Junko Yamasaki

Exhibition from 13 to 28 july 2005


Junko Yamasaki

The Gallery Depardieu exhibits the Japanese artist Junko Yamasaki from 2005 June 3rd to 2005 July 28th. The artist, graduate of the Villa Arson (Ecole National Surpérieure d’Art), who lives and works in Nice France, has carried out a reflection on the link between nature and culture for many years. A crossover of Western and Japanese culture, she looks into the realms of animality, taboo, and sexuality. She invests gallery space exhibiting different works : installation of a thousand cranes (origami) hanging on the ceiling, hair clothes, and large format landscape photographs.

A fashion show-style performance is scheduled for June 3rd on the night of the opening party.

Junko Yamasaki aims to interrogate the animal part of man, a return to his instincts and to the satisfaction of his primal needs : eating, moving, excreting, reproducing... In this way the artist privileges the relation to nature and to our behaviour in light of her Japanese culture and European society. Her questioning on the return to animality is developed around symbolism of hair, following her works with plants carried out in Japan in 1993. Pubic hair was censored for a long-time in Japan, a derogatory symbol of Western society (Keto means : “hairy foreigner”) so that pubic hair was, for decades, censored and not visible in Japanese society. In her creative process, by appropriating hair symbolism, the artist hopes to go beyond the taboo of her society, to once again show hairs patiently planted on clothes (dresses, underwear, ties...) their locations matching those of the body. A necessary externalisation in order to go beyond the symbolic apprehension of the hair, a synonym of soul and eternity. Furthermore, the idea of protection is strongly presented in her work, protection of nature, our bodies, and our animal side. Just as the earth is covered with plants so are our bodies covered with hairs and clothes to protect us. The artist thus makes a critique on modern society, and its will to erase our animality, to propose the universal models of the hairless body, almost virtual icons.

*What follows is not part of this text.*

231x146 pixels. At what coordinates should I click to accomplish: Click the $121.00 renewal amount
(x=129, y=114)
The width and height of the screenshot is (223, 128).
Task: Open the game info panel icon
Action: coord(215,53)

By her installation of cranes, the artist pursues her reflection on the symbolism of these birds in Japanese tradition. The installation of a thousand cranes is an echo of the Japanese proverb : The crane lives a thousand years, the tortoise lives ten thousand years. The crane is the symbol of relative longevity, recovery and happiness. In Japan a thousand cranes folded, out of coloured paper are stringed together as in a rosary, and then offered to temples or to the sick to wish for quick recovery. Folding a thousand cranes one after another becomes an act of prayer or meditation. Junko Yamasaki proposes confronting our Western culture to other customs and other forms of spirituality.

In 1998, Junko Yamasaki turned towards photography to catch skies, distinct lights, and clouds in perpetual motion. “Duo”, photo-computer graphics work consists of assembling two views taken at different moments and spaces. We again find this duality between two cultures characteristic of the route of this artist who hopes to cross, to confront two space-times. As artist Stéphane Steiner wrote in 2004 “ Somewhere between homesickness and the joy of otherness, the familiar and the foreign... Hair, animality, sex are privileged materials used to shake up the values of our social codes.”